全く空気を読まない夫。

 

あえて読まないようにしてるのかな。

 

強く拒絶されているのに、誕生日パーティーの日にお祝いのメッセージを送ってきた。

 

誕生日当日ではなく、パーティーの日というのが夫らしい。

 

多分私たちへのポーズもあるのだろう。

 

俺だってこんなにやっている。

 

父親らしいことをしている、という。

 

だけどね。

 

それ以前の問題なんだよ。。
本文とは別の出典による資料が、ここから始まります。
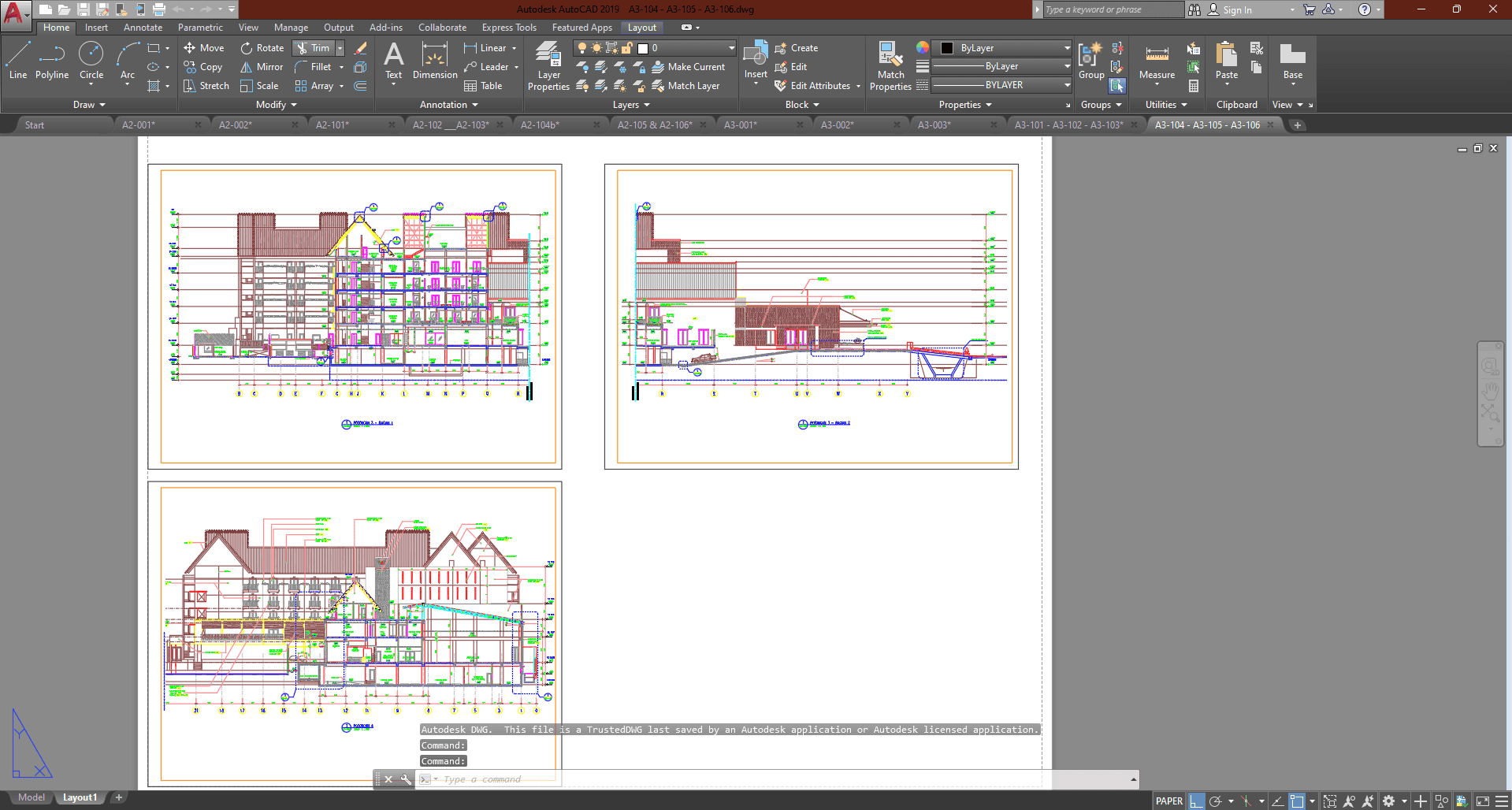Viewport: 1512px width, 810px height.
Task: Click the PAPER space button
Action: (x=1168, y=801)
。

 

『あーあ、またか………』と思いながらメッセージを確認した私は愕然とした。

 

あんなに愛してると公言する息子の年齢を間違えているのだ。

 

これが大人になって子どもの年齢を強く意識するようなことが少なくなれば起こり得るかもしれない。

 

でも、こんなメッセージを送ってくるということは、ちゃんと文面を考えて送信しているはずだから。

 

やっぱり年齢を間違えるというのはおかしな話だ。

 

今回はもっとおかしい。

 

息子はまだ小学生なのだ。

 

間違えるような年齢ではない。

 

だいたい、何年生かを考えれば年は分かるだろうに。

 

メッセージには誤った年齢で、

 

『〇歳、おめでとう!』

 

と書かれていた。

 

しかも、父親らしい文面にしたかったのか、

 

『この一年で○○(息子)は大きく成長したね』

 

と書かれていて、それを私に代わりに伝えてくれという依頼だった。

 

 

 

 

頼まれたところで、そんな呪いのようなメッセージを伝えるわけにはいかない。

 

その日は皆が集まってパーティーをするのに、水を差すようなこともしたくない。

 

たぶん、みんなが居ることを見越しての行動だと思うのだが。

 

今の私は夫の狡猾なところをよく理解してるので、計画的にこの日を選んだのかと思ったら嫌悪感を感じた。

 

きっと嫌がらせでもないんだろう。

 

本当に息子の年齢を思い違いしていて、思い込んで送ってきたというだけの話。

 

それだけなんだけど、この世にたった一人の父親からその程度に思われている息子が不憫になった。

 

周りの子たちはみんな大事にされていて、我が儘の一つくらい言ったところで受け入れてもらえるような環境で。

 

時には叱られることもあるだろうが、明日の心配なんてしていない。

 

それに比べ、息子は落ち着いた環境を手に入れたといってもまだ不安定な中にいる。

 

明日のことだって内心は不安だろうし、父親という存在自体が心の重荷になっていることは間違いない。

 

どうしてこんなにも違った環境で過ごさなければならないのか。

 

せっかくの誕生日パーティーだというのに、私は早朝からそのメッセージによって心が沈んだ。

 

だけど、こんなことに振り回されていてはいけないと必死に気持ちを切り替えた。

 

私たちが幸せに暮らしていることが一番許せないんだろうから。

 

それなら今日という日をめいっぱい楽しもうと思った。

 

幸いメッセージが来た時にはまだ息子は眠っていて、何も気づいてはいなかった。

 

その時偶然寝返りを打った息子の布団がずれてしまったので、かけ直してそっと頭を撫でた。

 

楽しく過ごせるであろうことを何も疑わずに穏やかに眠る息子。

 

せっかく準備してきたんだから。

 

決して邪魔はさせないと、その瞬間から気持ちを切り替えられるように『忘れろ』と自分に言い聞かせた。